US President Joe Biden on June 3 directed federal agencies to prioritise anti-corruption efforts as a foreign policy and national security issue.
“Corruption is a risk to our national security, and we must recognize it as such,” Biden stated in a National Security Study Memorandum. The memo publicly notified the federal agencies to “up their anti-corruption game”.
The memo directs agencies to review anti-corruption measures in 200 days and submit a report to the President, along with recommendations to improve them, an administration official told reporters.
The official said the directive focuses on financial crimes, including steps to modernise existing anti-corruption laws to confront cryptocurrencies and cybercrime. “We are looking at crypto as a means of illicit finance, but by no means are these steps limited to the new technologies like crypto,” the official said.

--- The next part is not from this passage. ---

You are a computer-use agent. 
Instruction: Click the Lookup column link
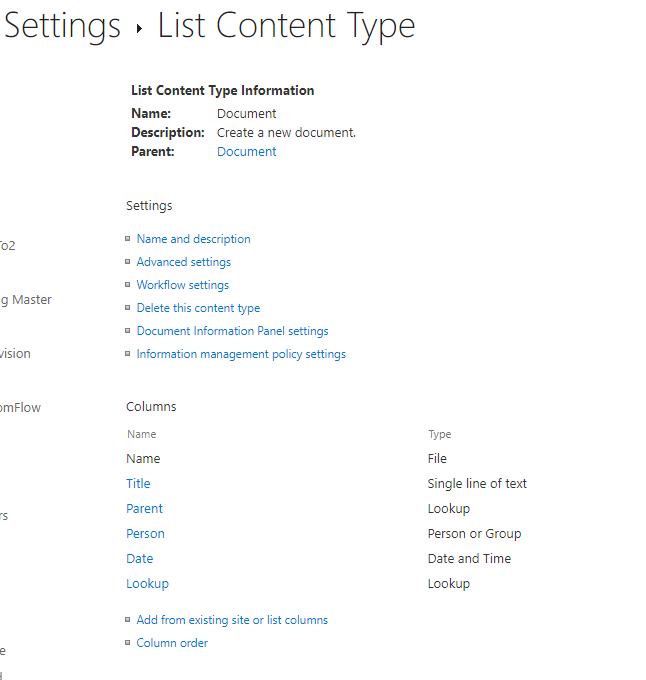point(147,584)
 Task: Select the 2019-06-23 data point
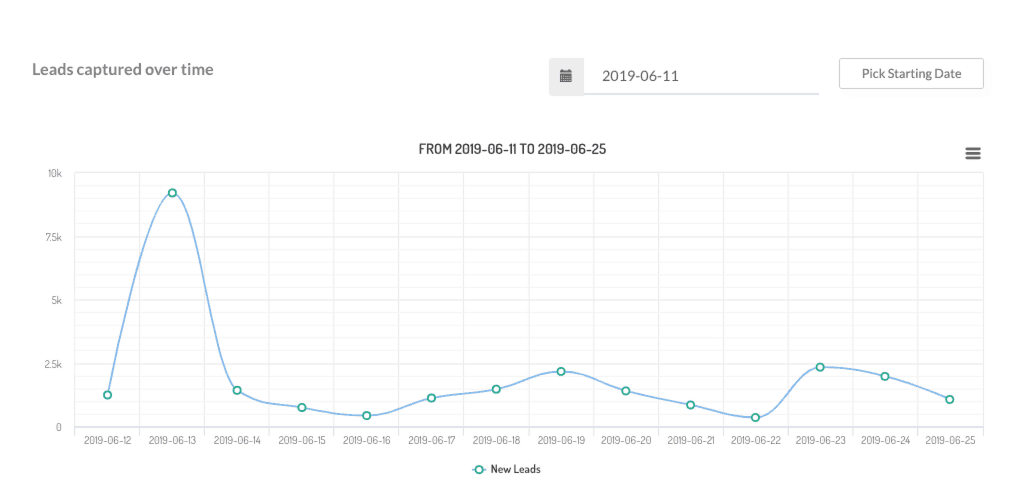(x=820, y=367)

The official also hinted at the possibility of updating of the Bank Secrecy Act, the primary means by which law enforcement agencies can track financial institutions. “We’ll be looking for ideas to modernise these systems to respond to new technologies,” the official said. The memo, however, does not name individual countries, specific currencies, or particular kinds of assets.
To ensure reduced offshore financial secrecy and improve information sharing, the US government aims to “robustly” implement new rules established in January that require American companies to report their beneficial owner or owners to the Treasury Department.
The memo released by Biden also identifies the need to address strategic corruption by foreign entities and governments “and their domestic collaborators” in part by “closing loopholes”. The statement is likely in a veiled reference to efforts by Russia, Iran, and other adversaries to fund disinformation campaigns and influence the US elections in recent years.
The anti-corruption fight is part of a broader shift underway towards a new “foreign policy for the middle class.” According to CNBC, the strategy, devised in part by Biden’s National Security Adviser Jake Sullivan, emphasises how foreign and domestic policy can be integrated into a new middle ground between the traditional conservative and liberal approaches to global affairs.